Apres moi, le deluge

Our capacity for justice makes democracy possible, and our capacity for injustice makes democracy necessary - Reinhold Niebuhr

It is equally illegal for rich and poor to sleep under bridges. - French Proverb

Louis XIV’s prescient words are the metaphor for our time. His reign as the King of France built the nation into an international power while simultaneously bankrupting it. Le deluge reminds us that the raw pursuit of power and influence have their costs. That seems to be the lesson of history and of recent politics.

The deluge came to mind as over 9 inches of rain fell on us over the weekend. While we live on a ridge, our front hallway was flooded, just on some of the runoff from the driveway. It was a cloudburst.

My attention soon turned to a contemporary deluge, a regieme fixated only on power and influence. It is the ultimate self defeating behavior in governance. That focus has failed to have any impact on the hurricanes, market collapses and wars of choice that have come our way.
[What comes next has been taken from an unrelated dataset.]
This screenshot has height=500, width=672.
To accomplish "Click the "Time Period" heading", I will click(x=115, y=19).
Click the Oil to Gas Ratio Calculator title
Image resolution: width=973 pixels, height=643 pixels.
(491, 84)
The failure of Louis XIV and of the current occupant are, at root, theological in nature. Each have rejected a balanced stewardship of the whole of a nation’s life as too complicated. They substitute simplistic power formulae in place of a solid understanding a complicated world. The Hebrew Prophets*, along with the ancient Greeks agree that our misguided aims can bring on le deluge. And the stakes continue to build. Global Climate Change will challenge our best efforts. But the ancients warned us of this sort of excess.

At bottom, we need to grasp reality “as it is” with all its complexity. It is not enough to be satisfied with our preferred formulae. A bipolar world of good and evil, simply cannot get its arms around the nuanced real life situations we face. It creates synthetic verities, truthiness as Stephen Colbert calls it. We need to pull our economy, the environment, our military forces and our politics back from the precipice.

The adage goes, “even a blind pig comes up with an acorn now and then.” Maybe we’ll get lucky this time.

*See especially the prophet Amos for a vivid description of contemporary politics.